Tuesday, July 7, 2015

IIPC Preservation Working Group

The Internet Archive has by far the largest archive of Web content but its preservation leaves much to be desired. The collection is mirrored between San Francisco and Richmond in the Bay Area, both uncomfortably close to the same major fault systems. There are partial copies in the Netherlands and Egypt, but they are not synchronized with the primary systems.

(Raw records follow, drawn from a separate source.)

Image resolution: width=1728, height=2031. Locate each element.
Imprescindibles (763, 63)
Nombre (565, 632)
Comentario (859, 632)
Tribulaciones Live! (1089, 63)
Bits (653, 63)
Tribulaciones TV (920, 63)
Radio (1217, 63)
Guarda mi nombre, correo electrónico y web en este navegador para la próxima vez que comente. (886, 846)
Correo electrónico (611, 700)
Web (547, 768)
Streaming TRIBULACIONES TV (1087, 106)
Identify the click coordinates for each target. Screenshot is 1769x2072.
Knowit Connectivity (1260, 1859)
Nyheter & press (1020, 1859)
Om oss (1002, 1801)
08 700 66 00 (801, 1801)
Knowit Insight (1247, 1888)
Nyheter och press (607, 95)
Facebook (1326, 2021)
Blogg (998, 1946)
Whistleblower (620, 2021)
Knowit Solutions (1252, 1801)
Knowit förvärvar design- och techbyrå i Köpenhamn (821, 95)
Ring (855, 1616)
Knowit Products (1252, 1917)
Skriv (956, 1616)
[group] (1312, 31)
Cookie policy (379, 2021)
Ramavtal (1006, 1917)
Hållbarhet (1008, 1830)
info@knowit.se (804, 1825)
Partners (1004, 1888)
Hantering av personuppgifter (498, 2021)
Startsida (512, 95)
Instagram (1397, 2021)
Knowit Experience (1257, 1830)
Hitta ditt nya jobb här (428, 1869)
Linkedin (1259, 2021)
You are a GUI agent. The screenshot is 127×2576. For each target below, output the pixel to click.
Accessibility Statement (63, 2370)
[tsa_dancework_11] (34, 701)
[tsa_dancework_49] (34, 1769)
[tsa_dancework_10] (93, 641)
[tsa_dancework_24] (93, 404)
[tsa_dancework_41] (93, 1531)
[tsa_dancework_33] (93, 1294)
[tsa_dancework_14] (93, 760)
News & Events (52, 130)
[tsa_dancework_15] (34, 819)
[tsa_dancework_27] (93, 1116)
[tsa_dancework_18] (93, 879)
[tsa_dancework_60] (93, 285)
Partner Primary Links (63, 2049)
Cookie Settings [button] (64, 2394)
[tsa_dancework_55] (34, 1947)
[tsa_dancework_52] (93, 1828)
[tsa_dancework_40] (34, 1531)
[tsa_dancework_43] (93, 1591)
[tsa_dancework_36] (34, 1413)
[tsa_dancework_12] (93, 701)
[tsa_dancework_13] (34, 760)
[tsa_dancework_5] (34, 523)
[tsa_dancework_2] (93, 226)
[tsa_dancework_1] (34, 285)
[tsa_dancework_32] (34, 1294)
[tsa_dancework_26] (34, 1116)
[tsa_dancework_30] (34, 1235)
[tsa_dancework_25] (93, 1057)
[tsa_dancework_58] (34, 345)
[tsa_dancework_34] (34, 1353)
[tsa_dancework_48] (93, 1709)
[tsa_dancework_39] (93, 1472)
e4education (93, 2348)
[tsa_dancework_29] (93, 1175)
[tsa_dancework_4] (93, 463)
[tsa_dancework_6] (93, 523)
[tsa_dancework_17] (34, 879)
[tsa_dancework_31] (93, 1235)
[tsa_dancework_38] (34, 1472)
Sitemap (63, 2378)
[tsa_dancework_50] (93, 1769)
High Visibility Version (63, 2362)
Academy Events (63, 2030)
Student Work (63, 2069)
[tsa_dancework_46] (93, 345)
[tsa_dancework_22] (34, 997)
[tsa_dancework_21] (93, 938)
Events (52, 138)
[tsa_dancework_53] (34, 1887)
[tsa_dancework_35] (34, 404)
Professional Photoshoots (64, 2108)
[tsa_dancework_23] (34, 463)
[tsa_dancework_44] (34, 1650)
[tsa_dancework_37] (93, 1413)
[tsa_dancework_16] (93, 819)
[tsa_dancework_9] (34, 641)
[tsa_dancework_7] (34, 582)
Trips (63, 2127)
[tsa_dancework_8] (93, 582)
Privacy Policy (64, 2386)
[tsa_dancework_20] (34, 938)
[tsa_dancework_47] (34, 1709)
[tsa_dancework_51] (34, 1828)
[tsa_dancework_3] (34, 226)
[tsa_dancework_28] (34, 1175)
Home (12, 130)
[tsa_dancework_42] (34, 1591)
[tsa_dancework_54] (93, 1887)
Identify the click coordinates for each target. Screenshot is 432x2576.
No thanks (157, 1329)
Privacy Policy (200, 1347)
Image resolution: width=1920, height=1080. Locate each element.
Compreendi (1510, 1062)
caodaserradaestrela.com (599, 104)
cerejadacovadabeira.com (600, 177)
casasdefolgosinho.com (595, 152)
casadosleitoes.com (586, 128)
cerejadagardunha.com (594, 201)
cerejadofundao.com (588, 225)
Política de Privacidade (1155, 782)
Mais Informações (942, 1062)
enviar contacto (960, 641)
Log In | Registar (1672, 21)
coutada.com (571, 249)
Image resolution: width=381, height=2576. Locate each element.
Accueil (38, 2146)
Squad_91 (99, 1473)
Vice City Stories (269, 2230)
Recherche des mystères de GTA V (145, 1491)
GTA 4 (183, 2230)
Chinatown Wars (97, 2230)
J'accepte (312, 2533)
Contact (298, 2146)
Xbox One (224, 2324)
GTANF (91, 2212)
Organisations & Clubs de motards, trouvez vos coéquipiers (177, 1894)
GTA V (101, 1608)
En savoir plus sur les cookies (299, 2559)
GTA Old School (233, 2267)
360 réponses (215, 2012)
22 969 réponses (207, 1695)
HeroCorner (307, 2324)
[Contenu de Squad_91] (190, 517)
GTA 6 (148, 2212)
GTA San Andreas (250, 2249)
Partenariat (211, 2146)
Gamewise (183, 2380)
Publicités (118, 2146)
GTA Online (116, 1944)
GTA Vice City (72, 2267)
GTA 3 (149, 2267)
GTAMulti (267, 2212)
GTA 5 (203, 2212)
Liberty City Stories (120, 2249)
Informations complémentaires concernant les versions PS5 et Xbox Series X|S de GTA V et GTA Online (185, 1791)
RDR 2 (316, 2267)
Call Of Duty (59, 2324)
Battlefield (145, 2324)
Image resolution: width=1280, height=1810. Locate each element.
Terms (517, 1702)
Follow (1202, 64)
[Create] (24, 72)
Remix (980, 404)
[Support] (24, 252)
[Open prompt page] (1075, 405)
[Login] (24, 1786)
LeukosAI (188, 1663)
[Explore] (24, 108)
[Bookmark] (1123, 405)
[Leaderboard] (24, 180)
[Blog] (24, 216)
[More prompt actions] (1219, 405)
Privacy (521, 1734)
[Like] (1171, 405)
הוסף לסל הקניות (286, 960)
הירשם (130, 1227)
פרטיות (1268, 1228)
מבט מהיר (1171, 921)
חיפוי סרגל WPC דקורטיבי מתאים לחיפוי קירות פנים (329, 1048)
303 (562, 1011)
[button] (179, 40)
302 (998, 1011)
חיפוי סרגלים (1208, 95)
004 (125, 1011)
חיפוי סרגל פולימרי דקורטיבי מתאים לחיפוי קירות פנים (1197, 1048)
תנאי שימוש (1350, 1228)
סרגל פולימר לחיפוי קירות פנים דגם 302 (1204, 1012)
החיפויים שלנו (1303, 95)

Now, Andrea Goethals and her co-authors from the IIPC Preservation Working Group have a paper entitled Facing the Challenge of Web Archives Preservation Collaboratively that reports on a survey of Web archives' preservation activities in the following areas; Policy, Access, Preservation Strategy, Ingest, File Formats and Integrity. They conclude:
This survey also shows that long term preservation planning and strategies are still lacking to ensure the long term preservation of web archives. Several reasons may explain this situation: on one hand, web archiving is a relatively recent field for libraries and other heritage institutions, compared for example with digitization; on the other hand, web archives preservation presents specific challenges that are hard to meet.
I discussed the problem of creating and maintaining a remote backup of the Internet Archive's collection in The Opposite of LOCKSS. The Internet Archive isn't alone in having less than ideal preservation of its collection. It's clear the major challenges are the storage and bandwidth requirements for Web archiving, and their rapid growth. Given the limited resources available, and the inadequate reliability of current storage technology, prioritizing collecting more content over preserving the content already collected is appropriate.


brewsterkahle said...

Thank you David for working in this area, it is extremely important.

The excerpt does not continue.